** Task statement **
Lines containing "computer" should be pulled from the material below.

** Material for the task **
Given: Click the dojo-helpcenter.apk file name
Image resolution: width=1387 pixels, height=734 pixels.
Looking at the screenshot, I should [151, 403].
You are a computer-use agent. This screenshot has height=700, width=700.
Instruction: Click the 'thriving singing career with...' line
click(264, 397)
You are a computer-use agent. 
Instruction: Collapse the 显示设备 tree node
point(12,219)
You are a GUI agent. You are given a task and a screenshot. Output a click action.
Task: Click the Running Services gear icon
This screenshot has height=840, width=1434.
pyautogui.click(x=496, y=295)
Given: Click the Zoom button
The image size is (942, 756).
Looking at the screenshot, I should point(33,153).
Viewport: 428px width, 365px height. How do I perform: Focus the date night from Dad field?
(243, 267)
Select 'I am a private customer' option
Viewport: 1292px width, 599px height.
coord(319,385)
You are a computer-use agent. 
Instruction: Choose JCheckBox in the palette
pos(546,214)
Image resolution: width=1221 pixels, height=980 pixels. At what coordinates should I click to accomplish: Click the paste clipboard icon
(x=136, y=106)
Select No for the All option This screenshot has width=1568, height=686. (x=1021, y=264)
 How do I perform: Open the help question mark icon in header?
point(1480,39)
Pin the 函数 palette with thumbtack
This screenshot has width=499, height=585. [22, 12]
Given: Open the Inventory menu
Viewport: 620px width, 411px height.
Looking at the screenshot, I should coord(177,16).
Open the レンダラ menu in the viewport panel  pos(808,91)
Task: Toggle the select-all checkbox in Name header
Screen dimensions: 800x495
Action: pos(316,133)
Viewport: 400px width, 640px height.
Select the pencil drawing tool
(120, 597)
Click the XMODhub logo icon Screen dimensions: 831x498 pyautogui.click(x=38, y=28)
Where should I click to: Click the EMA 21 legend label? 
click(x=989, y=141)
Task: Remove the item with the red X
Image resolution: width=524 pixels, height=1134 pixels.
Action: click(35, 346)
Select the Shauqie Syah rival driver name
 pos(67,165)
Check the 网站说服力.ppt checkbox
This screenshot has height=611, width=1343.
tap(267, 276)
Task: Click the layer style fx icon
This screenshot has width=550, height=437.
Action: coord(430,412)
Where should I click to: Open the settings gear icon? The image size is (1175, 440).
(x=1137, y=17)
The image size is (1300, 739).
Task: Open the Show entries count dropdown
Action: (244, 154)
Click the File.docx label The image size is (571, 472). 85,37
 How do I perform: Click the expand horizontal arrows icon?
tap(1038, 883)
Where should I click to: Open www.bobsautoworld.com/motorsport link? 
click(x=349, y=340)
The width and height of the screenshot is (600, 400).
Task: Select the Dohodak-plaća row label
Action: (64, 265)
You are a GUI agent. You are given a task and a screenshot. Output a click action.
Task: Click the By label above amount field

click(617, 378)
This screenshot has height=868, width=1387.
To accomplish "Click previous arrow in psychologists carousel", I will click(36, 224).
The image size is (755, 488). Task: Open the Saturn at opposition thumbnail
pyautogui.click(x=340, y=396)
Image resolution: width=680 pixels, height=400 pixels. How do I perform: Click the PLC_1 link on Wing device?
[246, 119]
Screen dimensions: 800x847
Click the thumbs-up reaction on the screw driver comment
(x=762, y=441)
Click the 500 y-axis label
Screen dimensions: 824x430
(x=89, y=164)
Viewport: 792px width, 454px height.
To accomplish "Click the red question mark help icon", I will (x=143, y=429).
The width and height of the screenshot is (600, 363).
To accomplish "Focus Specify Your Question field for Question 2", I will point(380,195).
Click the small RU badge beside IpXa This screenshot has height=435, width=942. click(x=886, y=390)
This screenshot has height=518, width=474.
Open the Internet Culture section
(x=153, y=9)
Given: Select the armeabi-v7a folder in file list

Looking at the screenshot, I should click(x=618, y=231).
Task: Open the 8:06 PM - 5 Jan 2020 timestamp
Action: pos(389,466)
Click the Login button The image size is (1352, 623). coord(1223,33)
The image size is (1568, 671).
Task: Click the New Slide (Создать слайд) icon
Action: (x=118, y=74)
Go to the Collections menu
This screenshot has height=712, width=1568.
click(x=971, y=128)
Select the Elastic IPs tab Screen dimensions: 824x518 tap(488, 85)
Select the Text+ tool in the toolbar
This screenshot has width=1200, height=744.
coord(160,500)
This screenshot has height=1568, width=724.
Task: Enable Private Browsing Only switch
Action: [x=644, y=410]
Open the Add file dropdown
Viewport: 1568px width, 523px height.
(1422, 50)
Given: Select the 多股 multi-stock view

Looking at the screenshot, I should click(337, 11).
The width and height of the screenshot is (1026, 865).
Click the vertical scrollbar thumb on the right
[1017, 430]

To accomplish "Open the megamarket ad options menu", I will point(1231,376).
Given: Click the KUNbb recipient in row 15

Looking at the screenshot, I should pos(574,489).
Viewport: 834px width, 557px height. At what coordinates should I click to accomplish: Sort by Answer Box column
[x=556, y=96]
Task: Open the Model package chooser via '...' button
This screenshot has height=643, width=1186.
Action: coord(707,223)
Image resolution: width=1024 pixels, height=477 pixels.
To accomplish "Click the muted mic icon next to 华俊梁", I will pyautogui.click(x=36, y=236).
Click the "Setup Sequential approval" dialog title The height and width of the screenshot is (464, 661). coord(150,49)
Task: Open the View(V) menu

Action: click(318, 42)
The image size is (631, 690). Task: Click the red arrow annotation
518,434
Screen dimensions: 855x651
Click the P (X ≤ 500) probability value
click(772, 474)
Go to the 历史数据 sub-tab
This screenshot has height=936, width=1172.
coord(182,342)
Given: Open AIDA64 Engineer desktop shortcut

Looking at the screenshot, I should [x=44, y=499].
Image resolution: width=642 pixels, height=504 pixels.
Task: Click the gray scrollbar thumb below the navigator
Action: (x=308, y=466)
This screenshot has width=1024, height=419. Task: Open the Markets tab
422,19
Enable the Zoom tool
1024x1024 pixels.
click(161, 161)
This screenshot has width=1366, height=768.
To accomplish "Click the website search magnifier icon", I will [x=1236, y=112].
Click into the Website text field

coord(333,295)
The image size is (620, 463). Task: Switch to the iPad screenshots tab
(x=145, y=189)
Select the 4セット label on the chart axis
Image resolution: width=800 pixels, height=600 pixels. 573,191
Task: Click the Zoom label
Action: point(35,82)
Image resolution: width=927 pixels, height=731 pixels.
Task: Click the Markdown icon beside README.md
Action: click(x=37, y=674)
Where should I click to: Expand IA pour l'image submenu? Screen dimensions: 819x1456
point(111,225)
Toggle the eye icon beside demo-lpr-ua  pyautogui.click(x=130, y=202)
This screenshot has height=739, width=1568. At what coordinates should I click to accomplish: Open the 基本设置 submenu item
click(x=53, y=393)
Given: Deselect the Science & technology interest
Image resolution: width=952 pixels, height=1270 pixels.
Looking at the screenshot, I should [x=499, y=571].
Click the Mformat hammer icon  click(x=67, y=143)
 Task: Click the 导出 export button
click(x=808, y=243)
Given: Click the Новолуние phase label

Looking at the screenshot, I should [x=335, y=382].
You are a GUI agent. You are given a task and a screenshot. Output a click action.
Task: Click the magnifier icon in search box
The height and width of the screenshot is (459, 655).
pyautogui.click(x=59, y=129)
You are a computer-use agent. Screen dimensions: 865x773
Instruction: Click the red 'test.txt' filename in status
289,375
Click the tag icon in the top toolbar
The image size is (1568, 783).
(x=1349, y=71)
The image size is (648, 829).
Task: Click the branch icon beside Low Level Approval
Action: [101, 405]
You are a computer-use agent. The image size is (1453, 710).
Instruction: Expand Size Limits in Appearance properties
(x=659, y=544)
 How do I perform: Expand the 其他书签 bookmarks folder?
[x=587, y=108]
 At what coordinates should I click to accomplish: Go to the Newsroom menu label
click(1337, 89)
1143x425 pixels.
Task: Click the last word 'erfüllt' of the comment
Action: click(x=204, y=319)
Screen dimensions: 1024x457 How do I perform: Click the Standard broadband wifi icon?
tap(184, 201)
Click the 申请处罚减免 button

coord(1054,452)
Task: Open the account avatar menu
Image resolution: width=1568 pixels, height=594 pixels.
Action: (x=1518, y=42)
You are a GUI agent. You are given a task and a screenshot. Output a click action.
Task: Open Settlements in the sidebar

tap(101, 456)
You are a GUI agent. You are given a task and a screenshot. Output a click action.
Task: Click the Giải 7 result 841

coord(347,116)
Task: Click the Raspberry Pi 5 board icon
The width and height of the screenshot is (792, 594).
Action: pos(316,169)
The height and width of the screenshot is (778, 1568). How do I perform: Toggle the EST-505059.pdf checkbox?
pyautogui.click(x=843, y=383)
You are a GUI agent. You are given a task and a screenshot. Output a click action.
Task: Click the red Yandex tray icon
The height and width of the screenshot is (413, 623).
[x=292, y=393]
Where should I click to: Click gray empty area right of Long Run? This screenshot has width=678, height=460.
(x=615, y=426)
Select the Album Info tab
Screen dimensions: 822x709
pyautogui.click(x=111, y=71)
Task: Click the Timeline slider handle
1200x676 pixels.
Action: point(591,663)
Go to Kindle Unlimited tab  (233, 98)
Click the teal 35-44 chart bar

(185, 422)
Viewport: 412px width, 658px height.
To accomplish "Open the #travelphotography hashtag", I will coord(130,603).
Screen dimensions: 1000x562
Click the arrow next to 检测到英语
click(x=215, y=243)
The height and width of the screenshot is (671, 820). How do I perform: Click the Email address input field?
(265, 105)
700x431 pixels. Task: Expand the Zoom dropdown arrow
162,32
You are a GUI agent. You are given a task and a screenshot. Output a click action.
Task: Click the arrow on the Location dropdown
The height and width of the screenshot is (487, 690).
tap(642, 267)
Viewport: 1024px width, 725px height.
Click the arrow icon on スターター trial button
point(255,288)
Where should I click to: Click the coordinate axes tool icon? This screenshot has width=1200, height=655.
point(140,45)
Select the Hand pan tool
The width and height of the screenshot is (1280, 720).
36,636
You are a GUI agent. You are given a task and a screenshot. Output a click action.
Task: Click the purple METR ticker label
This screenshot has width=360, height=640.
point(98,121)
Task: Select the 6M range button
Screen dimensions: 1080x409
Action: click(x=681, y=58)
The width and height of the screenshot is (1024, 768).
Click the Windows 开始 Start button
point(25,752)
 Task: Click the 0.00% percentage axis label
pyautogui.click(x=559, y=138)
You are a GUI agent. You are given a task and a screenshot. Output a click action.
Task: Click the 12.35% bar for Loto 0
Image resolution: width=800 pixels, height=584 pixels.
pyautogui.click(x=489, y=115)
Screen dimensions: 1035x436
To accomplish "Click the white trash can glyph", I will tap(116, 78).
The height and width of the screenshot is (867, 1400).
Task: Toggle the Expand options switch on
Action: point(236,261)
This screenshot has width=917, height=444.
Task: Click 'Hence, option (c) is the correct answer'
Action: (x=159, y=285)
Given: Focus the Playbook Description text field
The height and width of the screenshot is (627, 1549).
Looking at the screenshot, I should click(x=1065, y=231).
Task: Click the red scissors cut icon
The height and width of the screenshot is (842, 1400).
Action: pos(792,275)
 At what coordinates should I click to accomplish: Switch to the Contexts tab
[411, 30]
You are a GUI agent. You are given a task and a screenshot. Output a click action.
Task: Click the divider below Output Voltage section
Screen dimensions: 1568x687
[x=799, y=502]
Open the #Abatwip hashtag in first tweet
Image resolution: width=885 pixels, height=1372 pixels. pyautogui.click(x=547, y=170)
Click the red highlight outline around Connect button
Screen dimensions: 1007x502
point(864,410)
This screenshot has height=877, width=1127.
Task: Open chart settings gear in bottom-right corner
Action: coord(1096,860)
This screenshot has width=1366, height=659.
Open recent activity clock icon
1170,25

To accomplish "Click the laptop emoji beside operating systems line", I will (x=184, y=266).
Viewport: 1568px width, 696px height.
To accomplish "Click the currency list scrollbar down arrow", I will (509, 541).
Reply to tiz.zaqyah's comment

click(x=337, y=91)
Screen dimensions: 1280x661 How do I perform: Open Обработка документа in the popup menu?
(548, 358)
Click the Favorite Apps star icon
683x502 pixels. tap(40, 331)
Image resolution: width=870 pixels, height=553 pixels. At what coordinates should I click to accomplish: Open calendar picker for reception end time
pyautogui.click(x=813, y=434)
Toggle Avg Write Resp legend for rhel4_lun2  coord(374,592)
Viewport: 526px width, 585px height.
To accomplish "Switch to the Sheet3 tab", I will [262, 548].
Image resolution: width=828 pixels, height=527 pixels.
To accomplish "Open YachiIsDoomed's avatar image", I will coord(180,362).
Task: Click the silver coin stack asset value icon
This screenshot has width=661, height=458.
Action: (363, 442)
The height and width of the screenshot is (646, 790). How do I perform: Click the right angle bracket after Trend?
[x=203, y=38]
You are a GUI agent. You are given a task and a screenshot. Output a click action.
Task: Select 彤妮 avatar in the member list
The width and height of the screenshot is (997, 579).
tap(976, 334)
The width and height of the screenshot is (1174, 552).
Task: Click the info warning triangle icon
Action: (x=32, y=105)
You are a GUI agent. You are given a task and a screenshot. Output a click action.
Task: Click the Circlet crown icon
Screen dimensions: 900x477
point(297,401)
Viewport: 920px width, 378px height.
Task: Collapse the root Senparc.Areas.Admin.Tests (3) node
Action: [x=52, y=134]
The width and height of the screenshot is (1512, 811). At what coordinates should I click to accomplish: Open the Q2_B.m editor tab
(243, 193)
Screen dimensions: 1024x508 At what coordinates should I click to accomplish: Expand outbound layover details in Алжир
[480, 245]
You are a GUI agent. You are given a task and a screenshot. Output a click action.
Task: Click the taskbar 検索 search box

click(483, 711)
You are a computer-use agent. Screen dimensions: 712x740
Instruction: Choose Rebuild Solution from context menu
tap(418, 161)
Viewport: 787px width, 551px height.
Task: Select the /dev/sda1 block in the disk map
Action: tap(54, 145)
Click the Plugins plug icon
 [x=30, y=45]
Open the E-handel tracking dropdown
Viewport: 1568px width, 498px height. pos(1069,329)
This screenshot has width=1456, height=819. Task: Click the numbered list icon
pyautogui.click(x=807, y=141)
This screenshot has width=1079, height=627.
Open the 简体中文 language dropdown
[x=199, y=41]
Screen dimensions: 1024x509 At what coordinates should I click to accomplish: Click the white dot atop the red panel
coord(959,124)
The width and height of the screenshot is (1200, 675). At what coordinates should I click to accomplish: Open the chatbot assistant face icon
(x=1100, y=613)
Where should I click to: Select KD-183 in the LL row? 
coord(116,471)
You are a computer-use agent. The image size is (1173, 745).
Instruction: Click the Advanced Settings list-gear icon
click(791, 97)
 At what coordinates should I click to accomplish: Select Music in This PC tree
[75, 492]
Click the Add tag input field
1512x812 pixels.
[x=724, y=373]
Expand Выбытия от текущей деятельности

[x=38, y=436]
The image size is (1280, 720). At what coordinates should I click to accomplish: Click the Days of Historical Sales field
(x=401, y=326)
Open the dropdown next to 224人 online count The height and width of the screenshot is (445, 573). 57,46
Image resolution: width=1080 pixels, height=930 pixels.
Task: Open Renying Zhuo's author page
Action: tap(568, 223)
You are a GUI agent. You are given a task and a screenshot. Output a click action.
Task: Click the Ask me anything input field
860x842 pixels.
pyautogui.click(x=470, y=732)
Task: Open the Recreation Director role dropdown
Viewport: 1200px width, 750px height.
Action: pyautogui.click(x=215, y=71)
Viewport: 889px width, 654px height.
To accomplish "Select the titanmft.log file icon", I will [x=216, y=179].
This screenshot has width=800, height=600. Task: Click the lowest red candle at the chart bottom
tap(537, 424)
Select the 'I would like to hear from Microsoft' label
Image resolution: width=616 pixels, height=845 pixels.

** Task solution **
You are a computer-use agent. This screenshot has height=700, width=700.
You are a computer-use agent. 
You are a computer-use agent. 
You are a computer-use agent. Screen dimensions: 865x773
You are a computer-use agent. The image size is (1453, 710).
You are a computer-use agent. Screen dimensions: 712x740
You are a computer-use agent. The image size is (1173, 745).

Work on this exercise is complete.